— Work instruction —
Print the line containing "You are a GUI" and all lines after it to the end of the records below, exactly as written. No pictures.

— Data —
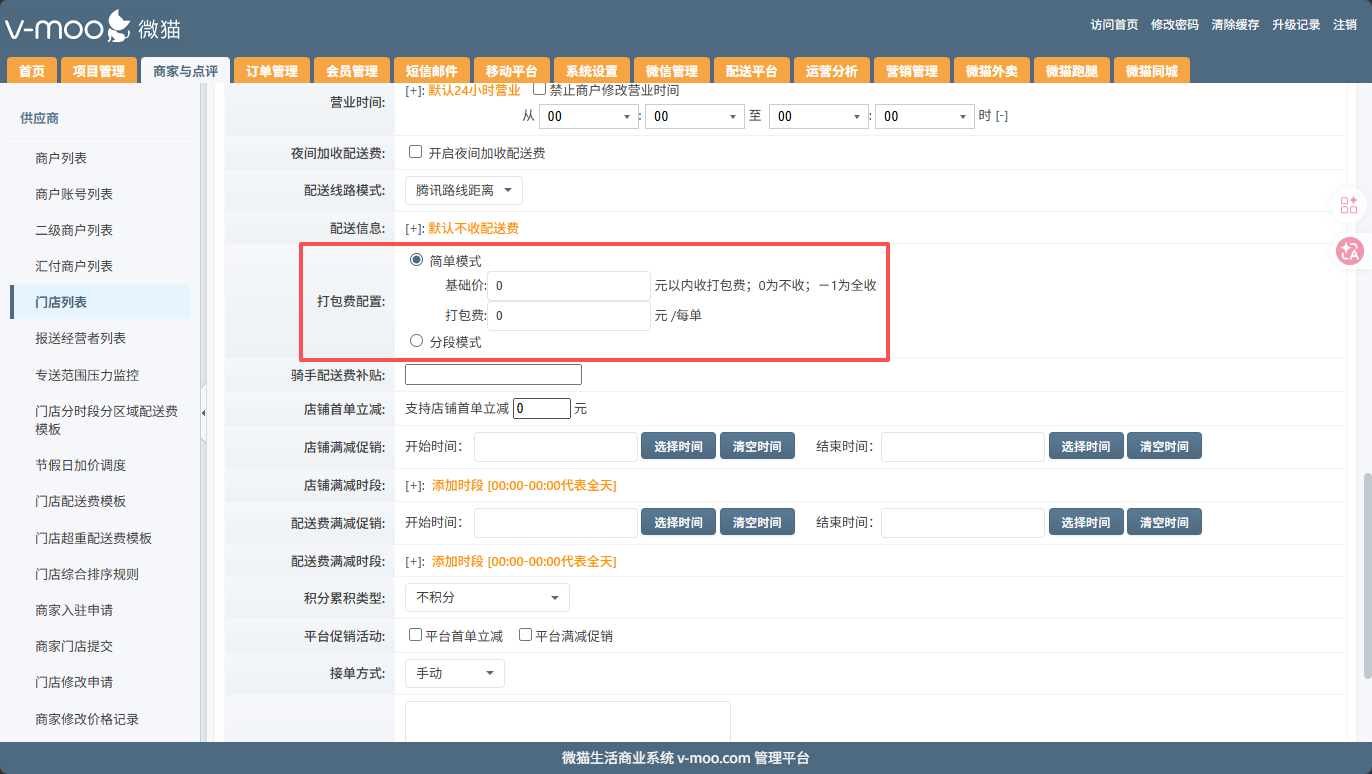
Task: Click the v-moo 微猫 logo
Action: pyautogui.click(x=92, y=27)
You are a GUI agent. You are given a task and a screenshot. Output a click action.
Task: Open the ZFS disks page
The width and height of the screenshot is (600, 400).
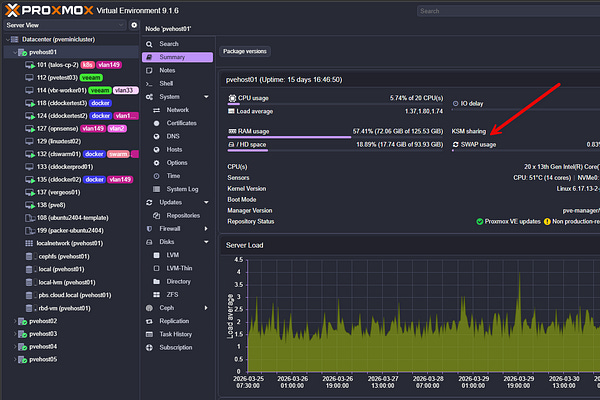173,295
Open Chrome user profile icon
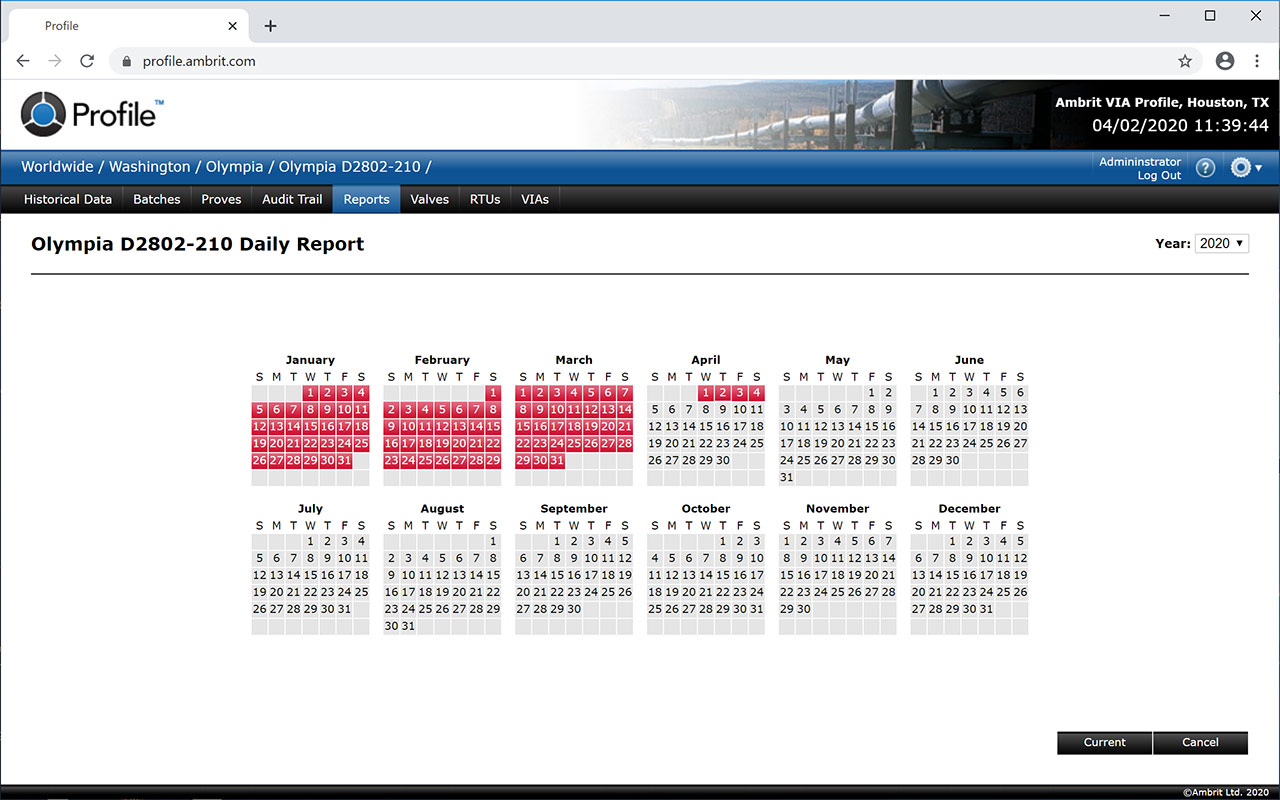The height and width of the screenshot is (800, 1280). point(1225,61)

— Solved exercise —
You are a GUI agent. You are given a task and a screenshot. Output a click action.
Task: Open the ZFS disks page
The width and height of the screenshot is (600, 400).
173,295
Open Chrome user profile icon
The height and width of the screenshot is (800, 1280). point(1225,61)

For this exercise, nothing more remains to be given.